There’s a folder stored in the phone you’re holding with raw footage from the security cameras in and around the teahouse.”

“I can get that from our analysts.”

“You sure about that?”

“No,” Ash admitted. Despite his persistent requests, the security footage hadn’t been released to him yet.

“I’ve a hunch whatever footage they give you eventually will be scrubbed or manipulated,” Kodie said, “so I tapped into the city surveillance systems and the telcos, and I did some tinkering to get extra footage from a five-block radius—traffic cameras, building security, cell phones—I got everything for you so you can go through it yourself.”

“That’s illegal.”

“But impressive.”

“The Guild doesn’t have the authority. You can’t—”

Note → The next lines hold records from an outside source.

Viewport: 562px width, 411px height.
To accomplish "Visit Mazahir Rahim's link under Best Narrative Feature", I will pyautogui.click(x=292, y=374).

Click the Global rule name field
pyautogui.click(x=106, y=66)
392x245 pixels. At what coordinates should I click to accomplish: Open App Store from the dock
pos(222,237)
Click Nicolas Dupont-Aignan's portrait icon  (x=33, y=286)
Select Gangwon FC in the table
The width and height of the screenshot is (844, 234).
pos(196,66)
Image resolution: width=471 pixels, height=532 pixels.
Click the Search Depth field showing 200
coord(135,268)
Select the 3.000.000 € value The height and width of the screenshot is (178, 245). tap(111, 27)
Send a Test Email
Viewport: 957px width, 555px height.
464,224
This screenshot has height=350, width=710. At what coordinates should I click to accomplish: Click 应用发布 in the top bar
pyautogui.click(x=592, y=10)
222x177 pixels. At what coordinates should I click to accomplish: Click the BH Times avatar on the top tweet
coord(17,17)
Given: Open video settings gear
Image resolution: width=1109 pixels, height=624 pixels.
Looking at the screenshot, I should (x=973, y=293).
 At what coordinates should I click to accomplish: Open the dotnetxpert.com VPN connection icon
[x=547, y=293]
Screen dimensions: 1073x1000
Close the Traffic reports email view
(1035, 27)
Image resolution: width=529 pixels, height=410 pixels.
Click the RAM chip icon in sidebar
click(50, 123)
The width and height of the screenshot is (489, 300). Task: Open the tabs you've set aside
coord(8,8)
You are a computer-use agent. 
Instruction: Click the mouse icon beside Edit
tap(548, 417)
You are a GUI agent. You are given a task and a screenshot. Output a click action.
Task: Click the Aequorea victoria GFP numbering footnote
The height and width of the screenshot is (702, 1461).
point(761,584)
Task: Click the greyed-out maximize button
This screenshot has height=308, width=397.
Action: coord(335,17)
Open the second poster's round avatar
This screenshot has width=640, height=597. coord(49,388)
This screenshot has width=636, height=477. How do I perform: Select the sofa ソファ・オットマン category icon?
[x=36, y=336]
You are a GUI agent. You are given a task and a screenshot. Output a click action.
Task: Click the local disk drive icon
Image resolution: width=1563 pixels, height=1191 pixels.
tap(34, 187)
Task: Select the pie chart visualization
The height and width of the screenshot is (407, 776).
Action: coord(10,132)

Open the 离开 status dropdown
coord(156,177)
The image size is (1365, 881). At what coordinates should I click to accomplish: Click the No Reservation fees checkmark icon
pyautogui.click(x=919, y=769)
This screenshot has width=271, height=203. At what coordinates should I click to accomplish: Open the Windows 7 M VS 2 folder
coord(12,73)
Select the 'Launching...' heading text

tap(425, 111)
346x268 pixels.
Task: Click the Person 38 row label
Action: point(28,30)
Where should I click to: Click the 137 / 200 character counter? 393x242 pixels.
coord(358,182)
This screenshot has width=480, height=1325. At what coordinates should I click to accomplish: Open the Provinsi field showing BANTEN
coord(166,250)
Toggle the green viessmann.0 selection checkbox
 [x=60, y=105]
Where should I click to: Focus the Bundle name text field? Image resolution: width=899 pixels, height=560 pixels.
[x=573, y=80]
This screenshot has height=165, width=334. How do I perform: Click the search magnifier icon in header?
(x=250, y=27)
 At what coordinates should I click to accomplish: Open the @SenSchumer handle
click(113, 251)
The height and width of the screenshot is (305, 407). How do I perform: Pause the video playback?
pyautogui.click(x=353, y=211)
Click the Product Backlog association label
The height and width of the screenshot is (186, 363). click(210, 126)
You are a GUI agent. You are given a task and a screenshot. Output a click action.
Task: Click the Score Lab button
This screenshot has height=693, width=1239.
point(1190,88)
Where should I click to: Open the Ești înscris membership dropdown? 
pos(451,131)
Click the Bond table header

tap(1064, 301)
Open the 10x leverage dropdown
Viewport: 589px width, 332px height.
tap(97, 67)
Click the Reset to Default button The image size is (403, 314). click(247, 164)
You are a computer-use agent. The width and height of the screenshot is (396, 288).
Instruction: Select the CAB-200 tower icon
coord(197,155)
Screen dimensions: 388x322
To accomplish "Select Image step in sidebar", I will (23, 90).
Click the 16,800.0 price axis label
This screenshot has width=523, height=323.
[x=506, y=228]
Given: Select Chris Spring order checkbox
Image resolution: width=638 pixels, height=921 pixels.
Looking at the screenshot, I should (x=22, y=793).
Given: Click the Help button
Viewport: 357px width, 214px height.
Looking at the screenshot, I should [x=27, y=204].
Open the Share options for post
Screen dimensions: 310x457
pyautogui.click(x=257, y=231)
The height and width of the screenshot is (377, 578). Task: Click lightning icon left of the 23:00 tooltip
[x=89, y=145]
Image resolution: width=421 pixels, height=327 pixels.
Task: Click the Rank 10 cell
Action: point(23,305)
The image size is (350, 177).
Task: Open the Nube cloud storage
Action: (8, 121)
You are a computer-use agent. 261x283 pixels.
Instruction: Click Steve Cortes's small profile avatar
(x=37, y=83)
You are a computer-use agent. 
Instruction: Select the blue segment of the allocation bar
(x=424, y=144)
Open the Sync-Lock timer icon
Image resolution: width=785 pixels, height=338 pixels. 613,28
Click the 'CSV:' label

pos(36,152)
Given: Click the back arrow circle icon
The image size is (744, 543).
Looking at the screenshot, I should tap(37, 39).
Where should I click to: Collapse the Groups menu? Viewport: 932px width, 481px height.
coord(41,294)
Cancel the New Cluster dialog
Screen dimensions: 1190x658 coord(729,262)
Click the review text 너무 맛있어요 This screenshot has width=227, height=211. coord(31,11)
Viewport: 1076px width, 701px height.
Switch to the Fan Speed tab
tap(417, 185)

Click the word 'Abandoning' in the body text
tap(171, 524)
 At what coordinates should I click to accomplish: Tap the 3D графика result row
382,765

“Did the Council tell you Yiran killed your grandfather?”

Ash’s mouth went dry. “Yes.”

“Here’s my theory,” Kodie said. “The Council wants to make your brother the fall guy to sully your reputation so you can’t

lead the Guild down the road.”

Was that really what the Council was doing? Part of him felt betrayed, but another part knew better—trusting the Council had

never been an option. He heard a long, shaky sigh from Kodie.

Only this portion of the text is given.